Broadcom’s Tanzu division focuses on how customers can get the most out of cloud-native environments while protecting against a host of new vulnerabilities and attacks targeting critical business apps. Prevention is important, but reducing the time it takes to recover from a breach or other problem is just as important, if not more important. This is especially important for customers in highly regulated industries that must keep up with constantly changing security, privacy, and compliance requirements.
We’ve found that the best way to protect a large and diverse application estate is to integrate security-enhancing capabilities and processes throughout the application development and delivery cycle. This means approaching security as an integral and ongoing part of the cycle. As we work with many customers around the world, we recommend the following best practices for a continuous approach to security.
Build security into every process
Adding security early in the app development and delivery cycle is widely recognized as a best practice. However, sometimes that is not enough. Over the years, we’ve seen attack vectors target multiple stages of the software delivery cycle. In some cases, shifting security to the left has now meant moving security decisions to developers. This undue burden can cause confusion and slow down the app delivery process. With cyber-attacks hitting many aspects of the software supply chain, it is essential to make security an integrated aspect of the software delivery lifecycle.

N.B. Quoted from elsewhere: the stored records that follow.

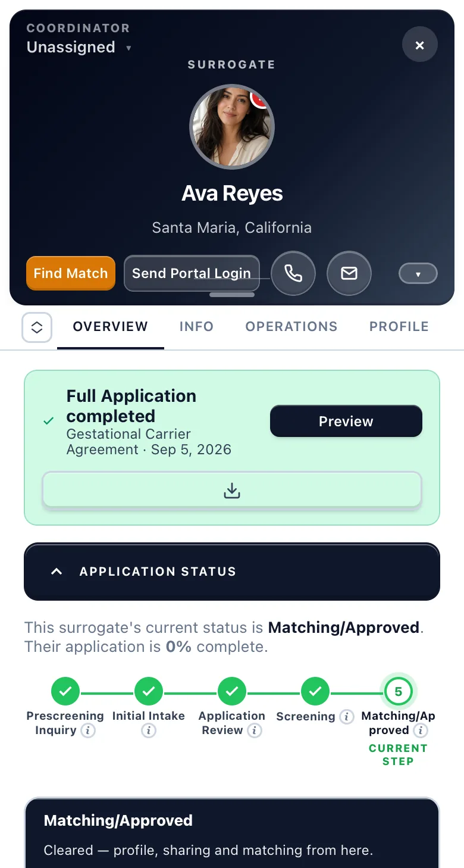The image size is (464, 868).
Task: Switch to the Operations tab
Action: pyautogui.click(x=291, y=326)
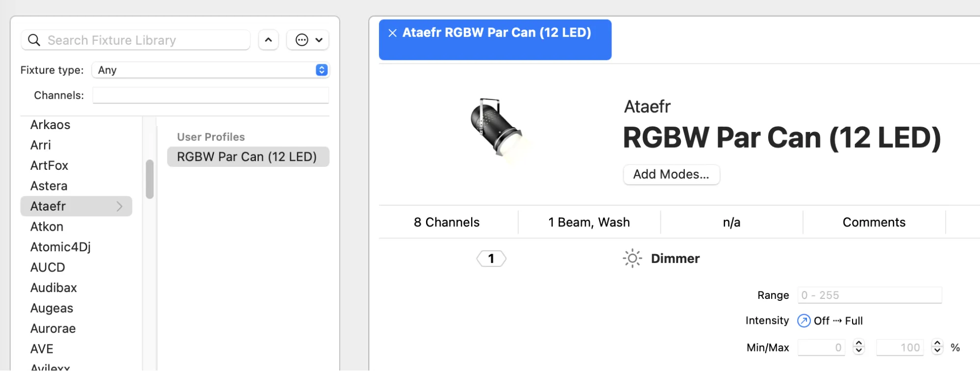The height and width of the screenshot is (371, 980).
Task: Open the Comments column
Action: 874,222
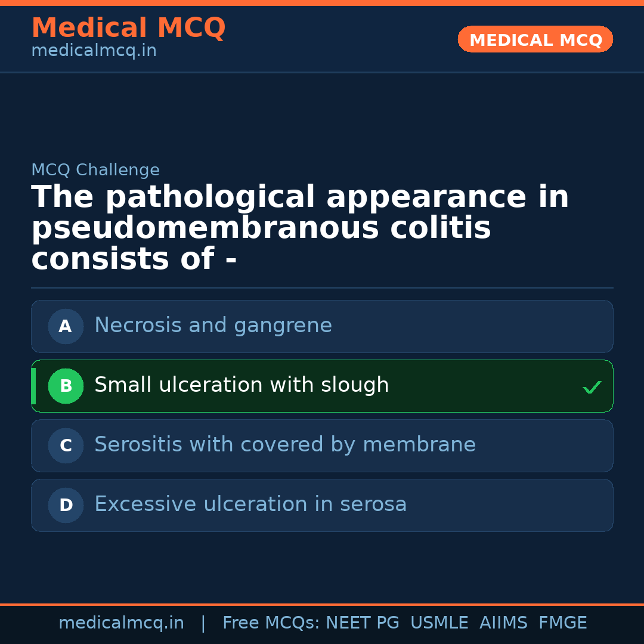The width and height of the screenshot is (644, 644).
Task: Click the 'MCQ Challenge' label
Action: (95, 170)
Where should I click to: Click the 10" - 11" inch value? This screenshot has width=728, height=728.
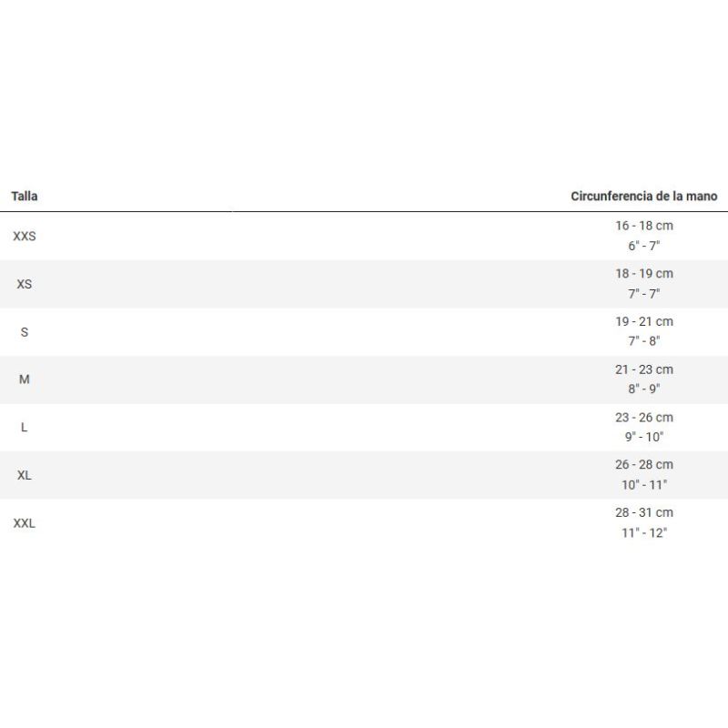tap(644, 485)
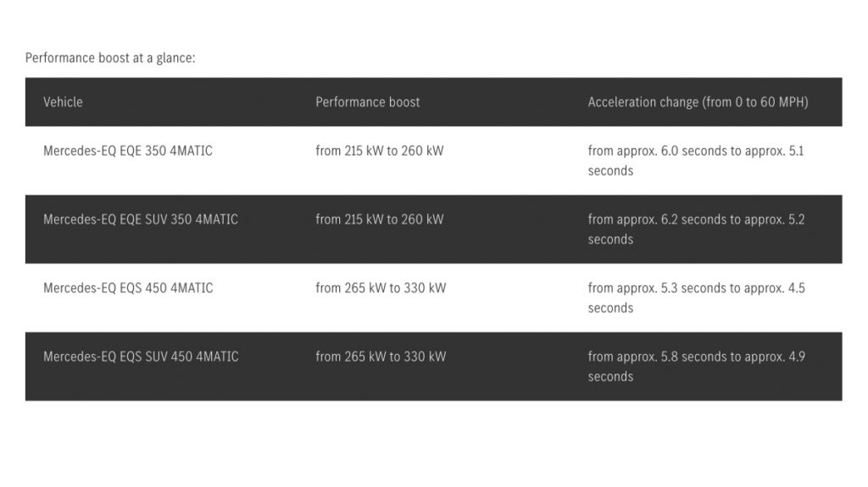Click the word 'seconds' under EQE SUV acceleration

pyautogui.click(x=610, y=239)
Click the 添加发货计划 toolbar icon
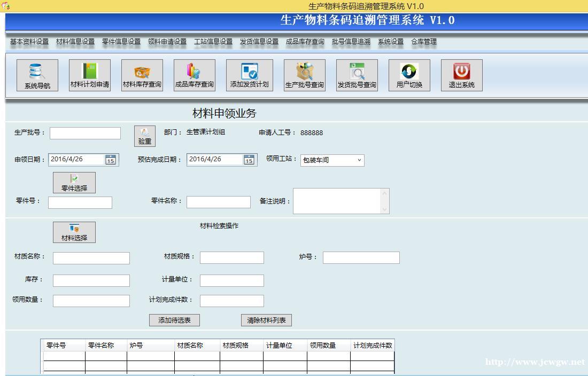Image resolution: width=588 pixels, height=376 pixels. coord(249,75)
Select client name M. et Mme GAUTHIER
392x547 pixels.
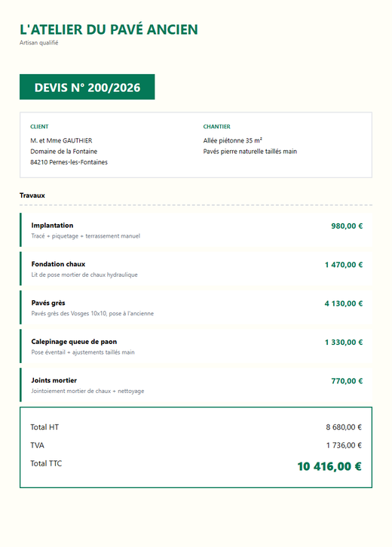[x=61, y=140]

With this in mind, we designed the Tanzu platform to ease security while reducing friction between development and platform teams. This is achieved by enabling separation of concerns and a golden path hand-picked by the platform engineering team. The Tanzu Platform also supports the patterns and technologies popularized by the Spring Framework, leveraging the Buildpacks model and the impressive Bitnami software catalog on which the Tanzu Application Catalog is based.
Turn on the superpower of automation
Building policy-based automation into your application platform is one of the best ways to enforce and extend security policies. Platform engineers must work with security and compliance teams to create policies based on changing industry guidelines, vulnerability threat levels, audit requirements, and more. This reduces friction in the app development and delivery process, increases peace of mind for security and compliance leaders, and provides platform engineers with a safe, frictionless path to production for innovations that ultimately drive value. will be able to provide it.
Adopt a “continuous upgrade” culture
Security is not a one-time thing. Infrastructure must be securely designed and continually updated. Introduced several years ago, the 3Rs – Rotate, Repair, Repair continue to be our North Star in ensuring the Tanzu Platform is one of the most secure cloud-native application platforms. More specifically, the 3Rs require:
- Rotate system credentials every few minutes or hours.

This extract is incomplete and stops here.